* **WHAT IS NEEDED**
Retype exactly the span of lines below from the one with "Task: Open the" through the one with "Task: Click the −0.0290 price change value". Do not include pictures.

====== INFORMATION SHOWN ======

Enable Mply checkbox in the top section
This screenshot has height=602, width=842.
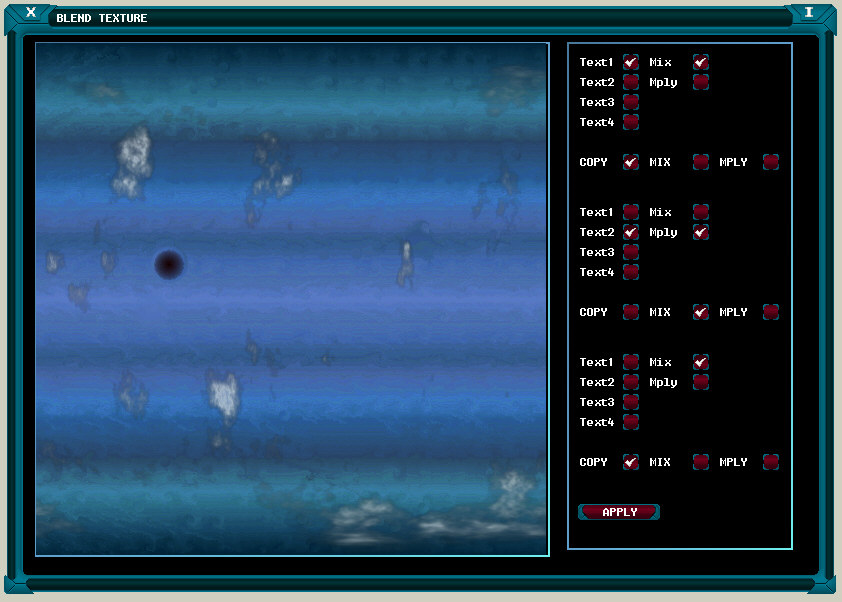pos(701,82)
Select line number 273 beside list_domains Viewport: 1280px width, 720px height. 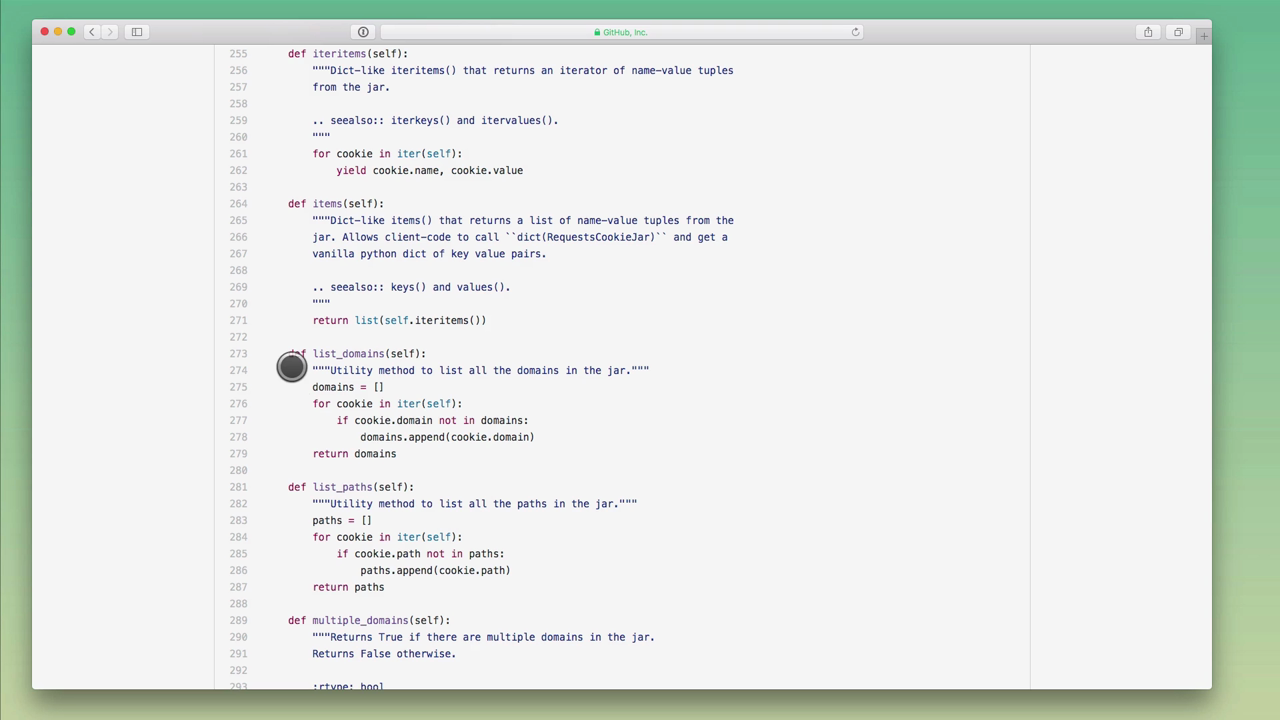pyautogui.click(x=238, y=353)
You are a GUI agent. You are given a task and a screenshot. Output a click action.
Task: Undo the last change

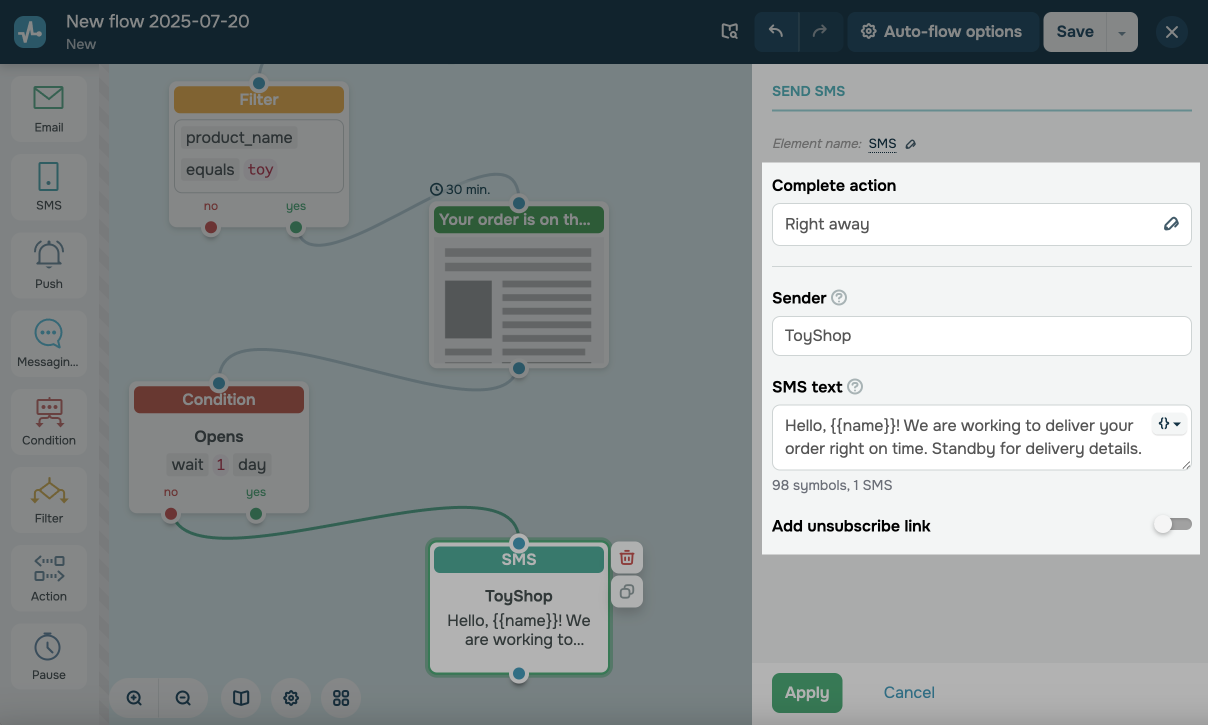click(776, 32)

======
====== INFORMATION SHOWN ======

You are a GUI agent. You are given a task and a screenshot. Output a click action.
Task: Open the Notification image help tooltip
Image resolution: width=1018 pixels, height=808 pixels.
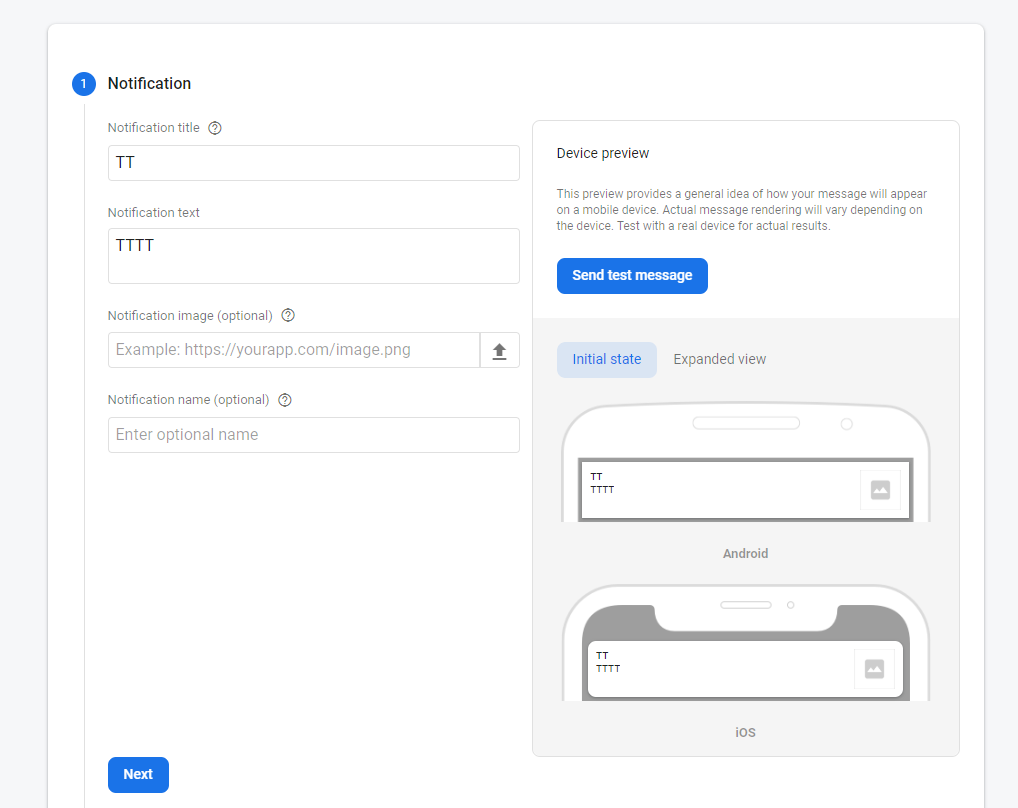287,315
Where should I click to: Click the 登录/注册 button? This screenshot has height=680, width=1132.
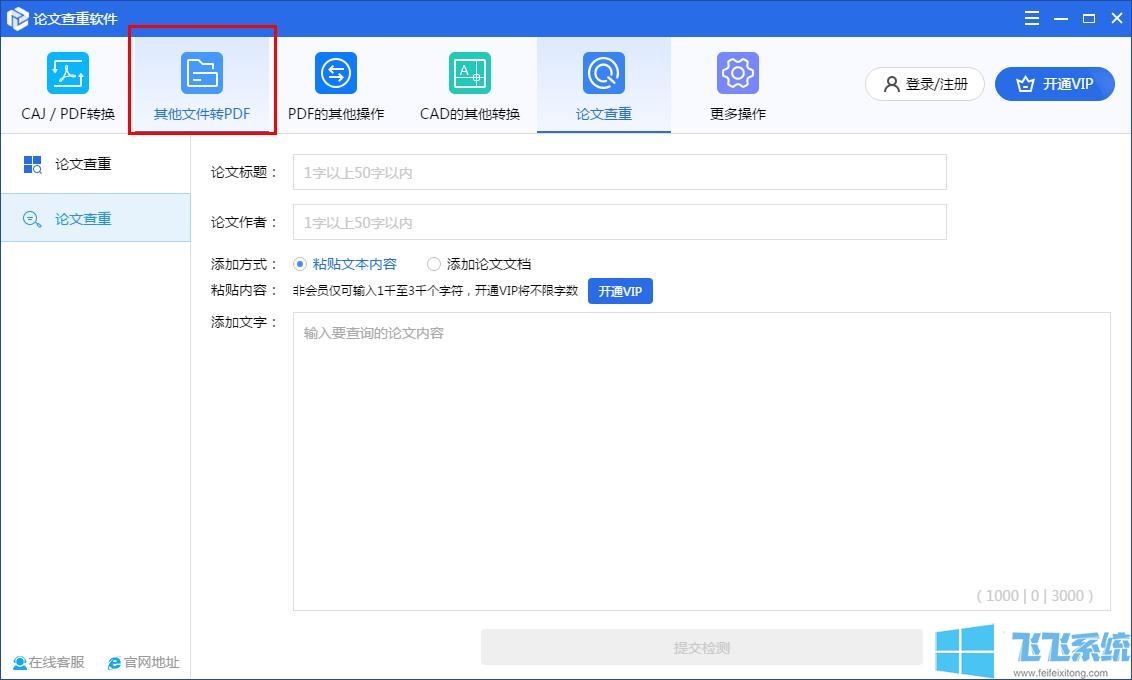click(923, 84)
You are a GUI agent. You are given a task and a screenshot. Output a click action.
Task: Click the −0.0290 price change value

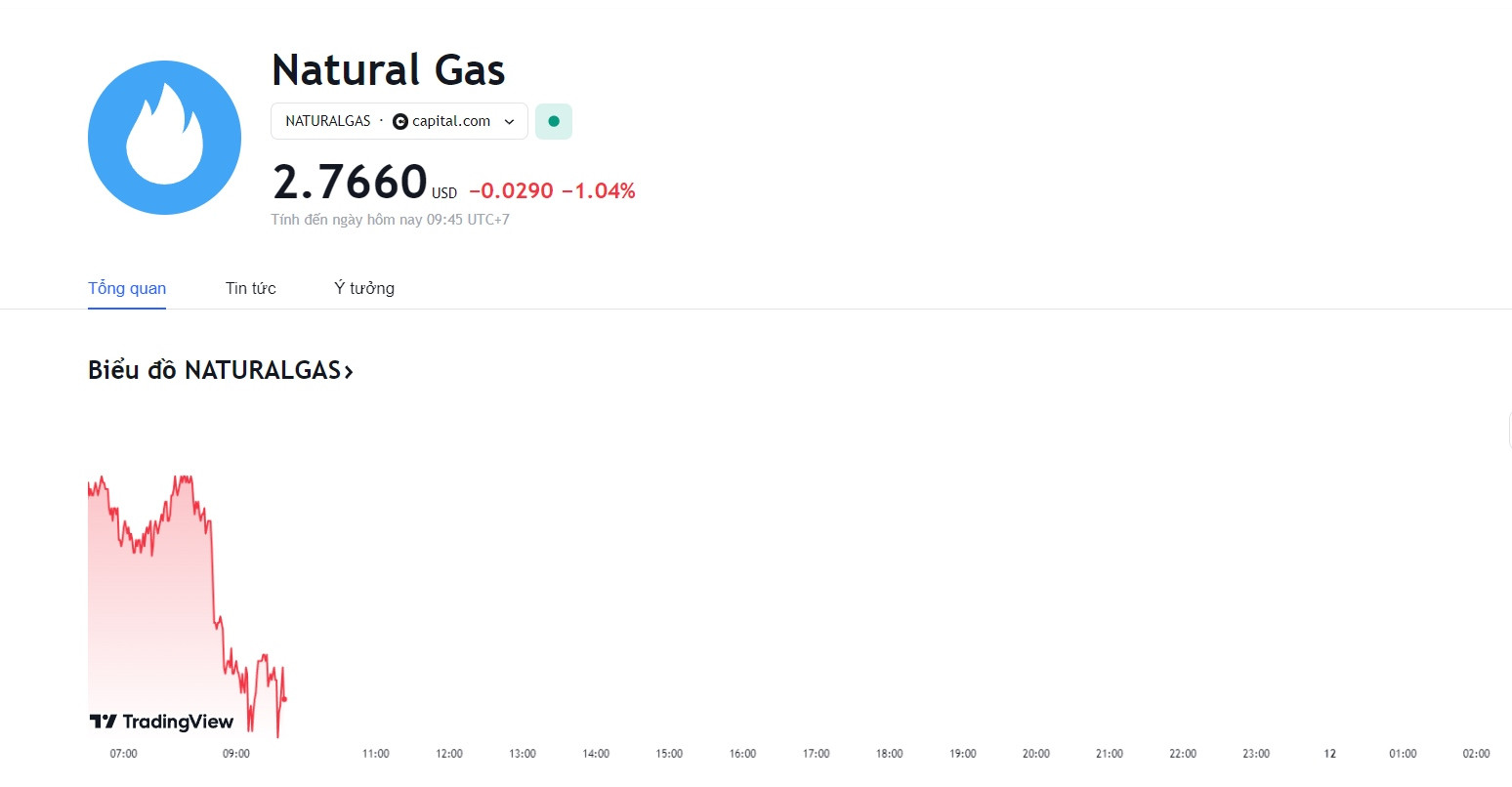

======

* **OUTPUT FOR THIS EXERCISE**
Task: Open the Notification image help tooltip
Image resolution: width=1018 pixels, height=808 pixels.
287,315
Where should I click to: Click the 登录/注册 button? This screenshot has height=680, width=1132.
click(923, 84)
You are a GUI agent. You are given a task and a screenshot. Output a click action.
Task: Click the −0.0290 price change value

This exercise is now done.